The AHS faculty talk about books.

"Savannah" by John Jakes

Reviewed by: Eric Tomas

“That dirty old wreck? I don’t care who he is. I wouldn’t care if it was Sherman himself.”
“Well, you should, because it is.”

John Jakes has been one of my favorite novelists, ever since I opened the first few pages of North and South, his epic tale of two families on opposite ends of the American Civil War. Happily for me, most of his work is easily found in book sales, so I was able to complete my Jakes collection for a pretty low price.

My latest John Jakes read is Savannah, or A Gift for Mr. Lincoln. Set in the closing months of the Civil War, the story covers the taking of the city of Savannah by General William Tecumseh Sherman, who then offers the city to President Abraham Lincoln as a Christmas gift.

The story focuses mainly on Hattie Lester, a young Southern girl who inadvertently makes the acquaintance of General Sherman. Hattie, along with her mother Sara, is forced off her plantation due to the approach of Sherman and his army, and moves in with Sara’s friend Miss Vastly Rohrschamp. At Rohrschamp’s house, a group of Union soldiers attempts to loot the house, but they were stopped when an officer intervenes. This does nothing to assuage Hattie anger, however, so when she runs into a group of Union officers, Hattie, incensed at the depredations of the Union army, kicks a Union officer in the shin. The officer turns out to be Sherman himself, who is more amused than enraged at Hattie’s actions. It begins a complex friendship between the two.

Aside from the main story, as in many of Jakes’ novels, there are subplots to keep the reader adequately occupied. One underlying subplot is the awkward relationship between Alpheus Winks, an Indiana cavalryman and Zip, a young Negro slave whom Winks saves from drowning. As a result of the rescue, Zip considers himself beholden to Winks, much to Winks’ irritation. But, as the novel progresses, Winks finds himself reevaluating his view of the black man in general as he gets to know Zip better.

Another strength of Jakes’ books is his ability to create believable, fleshed-out characters, as well as well-described settings. He is rich in describing details about each character he introduces, even those who are destined to be seen only in a few pages, and it is easy to visualize Savannah and the Lester plantation.

What I also like about the novel, as well as Jakes’ books in general, is that it gives a fairly comprehensive look at American history, with vignettes not normally found in history lessons. While I was aware of the basic conflicts in the Civil War before I read his books, I was not aware of the complex issues that existed during that time.
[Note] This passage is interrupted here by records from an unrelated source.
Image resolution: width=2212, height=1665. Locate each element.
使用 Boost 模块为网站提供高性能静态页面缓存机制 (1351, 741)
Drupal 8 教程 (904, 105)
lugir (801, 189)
For one thing, it’s clear that while the freeing of the slaves was one of the main reasons the war was fought, many Union soldiers fought mainly to preserve the Union, and more than a few were as bigoted as their Confederate enemies. Jakes emphasizes this through the characters’ words and actions.

Jakes’ afterword makes for interesting reading as well, as he explains the background for his story. He notes what events and characters are fictional, and what events actually happened. For the historical characters such as Sherman, he bases the character’s words and actions on his research; he notes, for example, that scholars generally believe that Sherman didn’t think that African-Americans would serve well as front-line Army troops. The afterword gives the reader an insight into how Jakes developed his story.
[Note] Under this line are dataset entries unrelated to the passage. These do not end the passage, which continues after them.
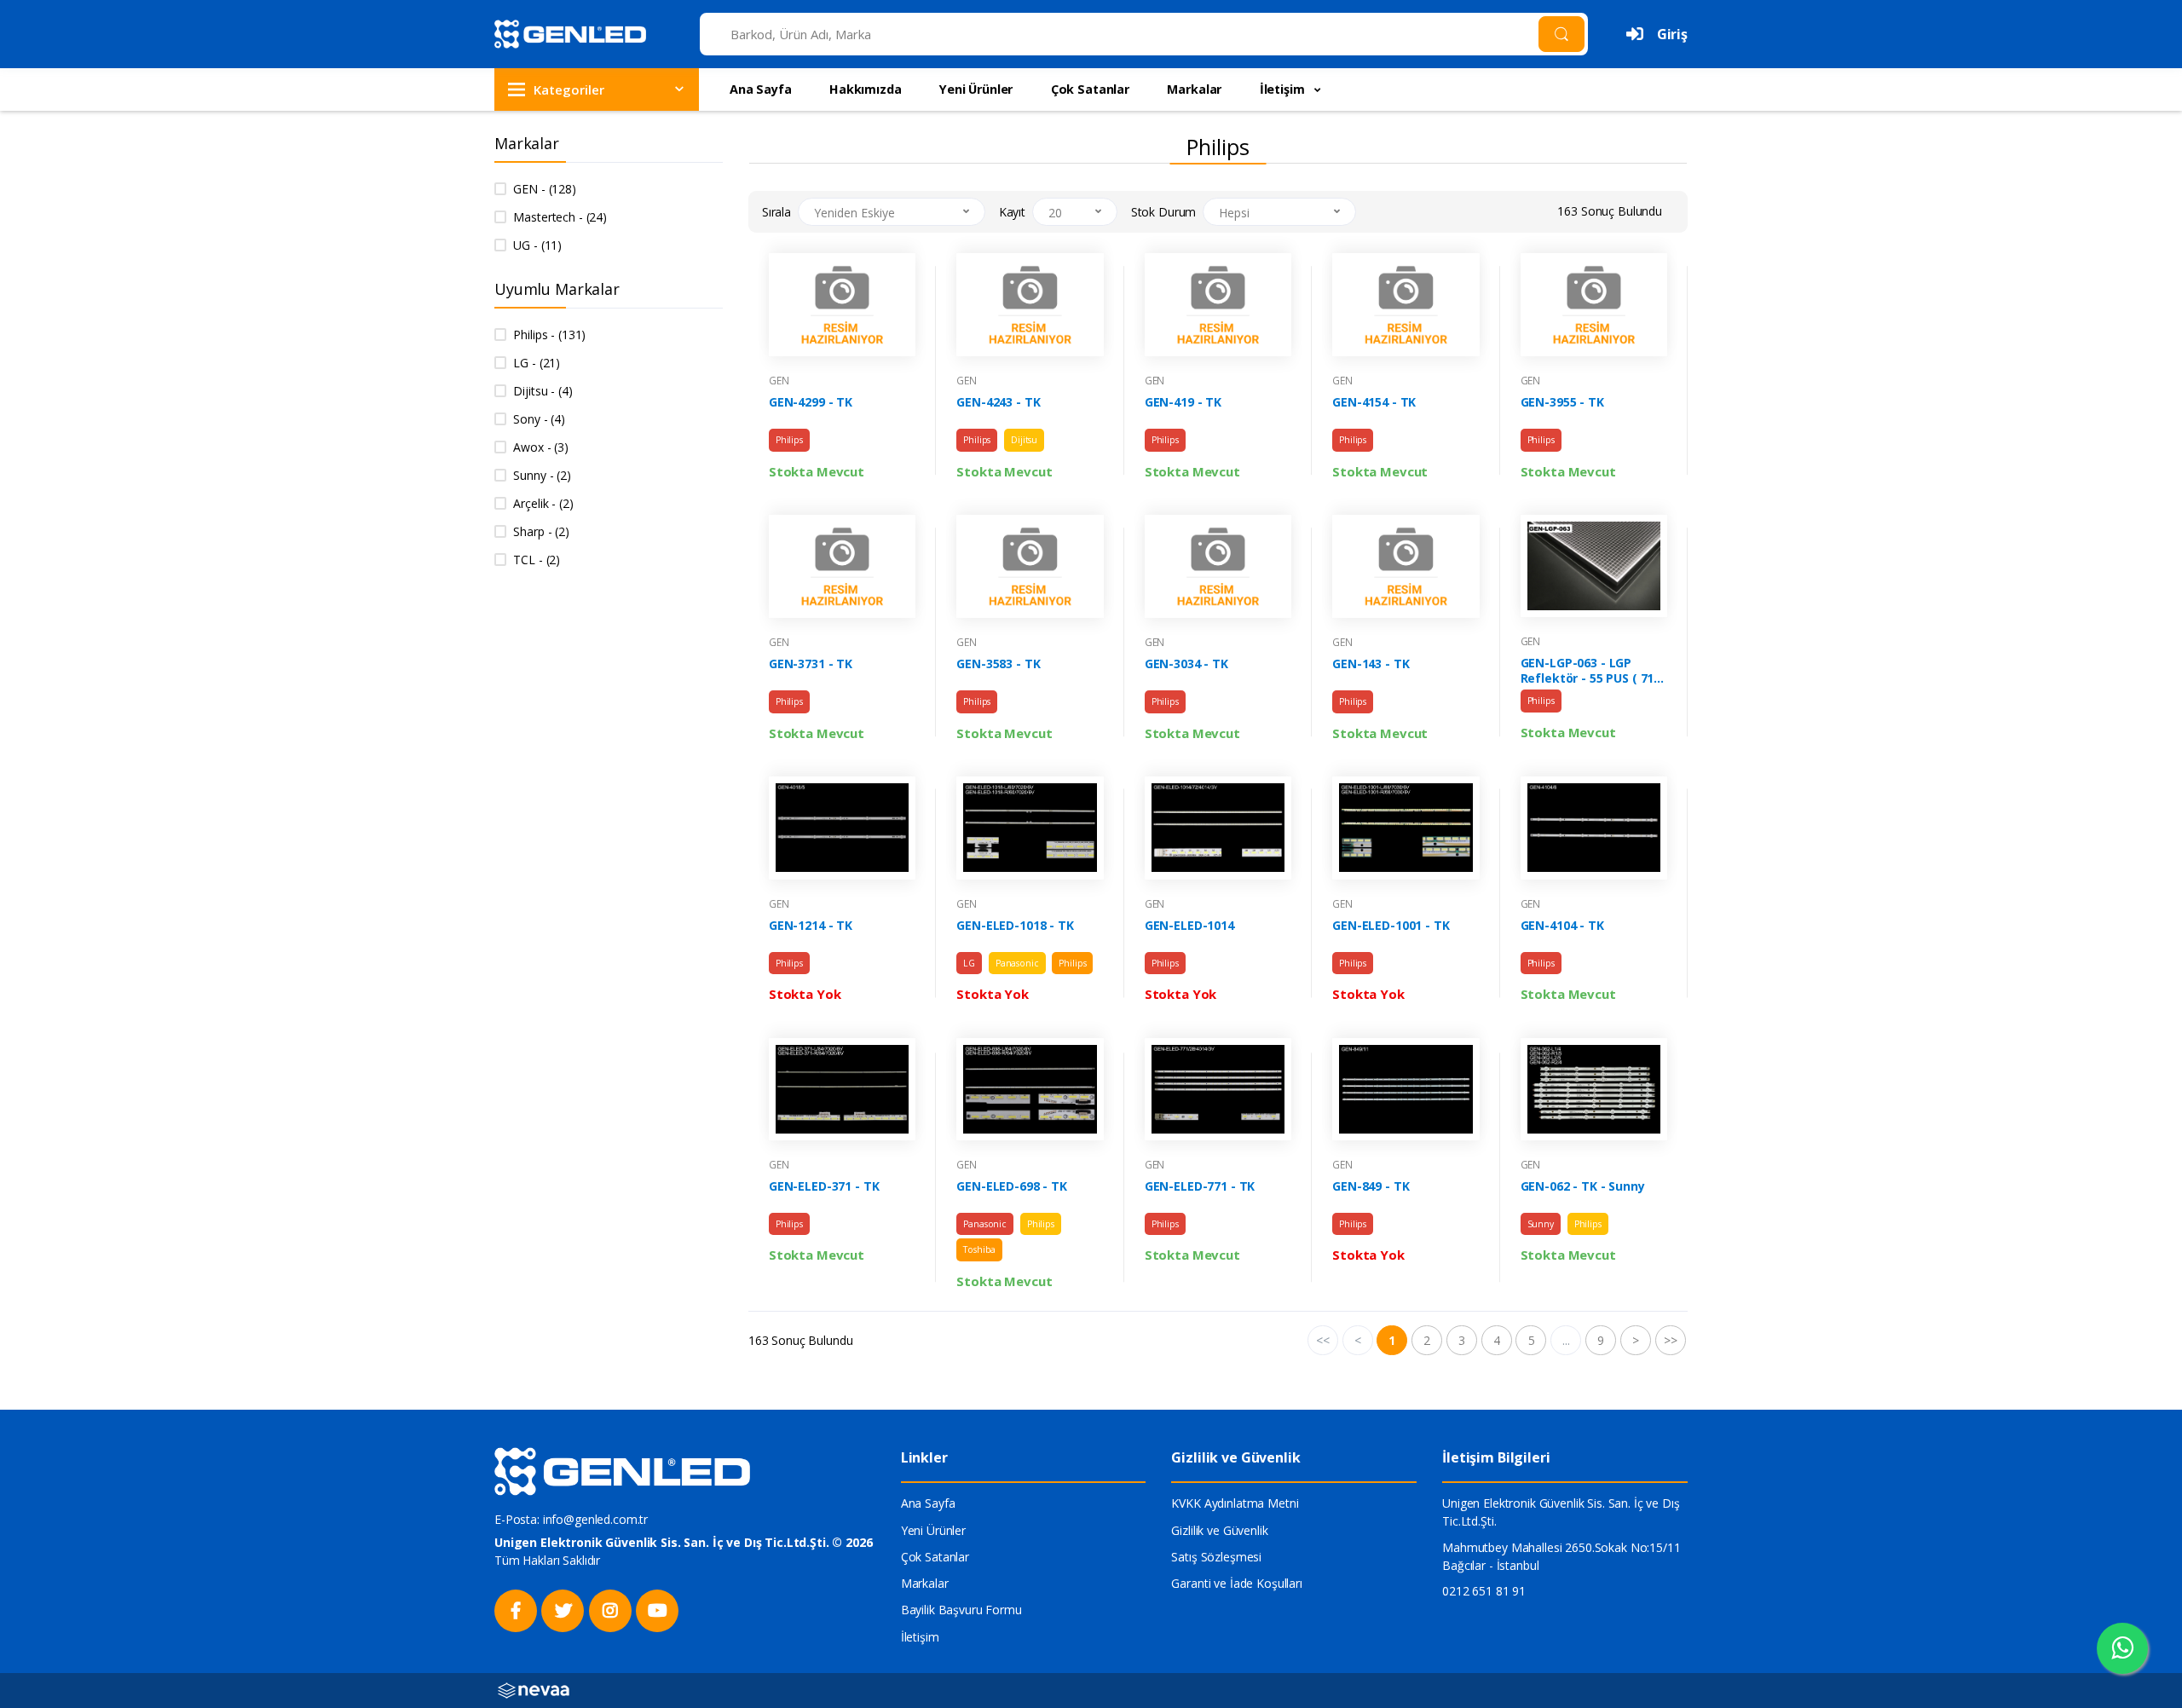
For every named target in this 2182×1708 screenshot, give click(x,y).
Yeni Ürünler (976, 89)
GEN (779, 380)
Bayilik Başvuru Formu (961, 1609)
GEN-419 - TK (1183, 402)
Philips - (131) (549, 334)
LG (969, 963)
Unlike many of his books, Savannah isn’t as graphic with the violence and sex, which, while never gratuitously depicted, aren’t really appropriate for a younger audience. In the afterword, it is mentioned that Jakes meant the book to focus on Christmas, so I’m guessing that the toning down of the violence and sex is in line with this intent. However, the lack doesn’t take away anything from the book. Savannah is an entertaining, and even educational read, and I heartily recommend this book to anyone wanting to learn more about a tumultuous period of American history.


Sassy Brit said...

This sounds an interesting read. I haven't read many books on American History, and John Jakes appears to be a good author to start with.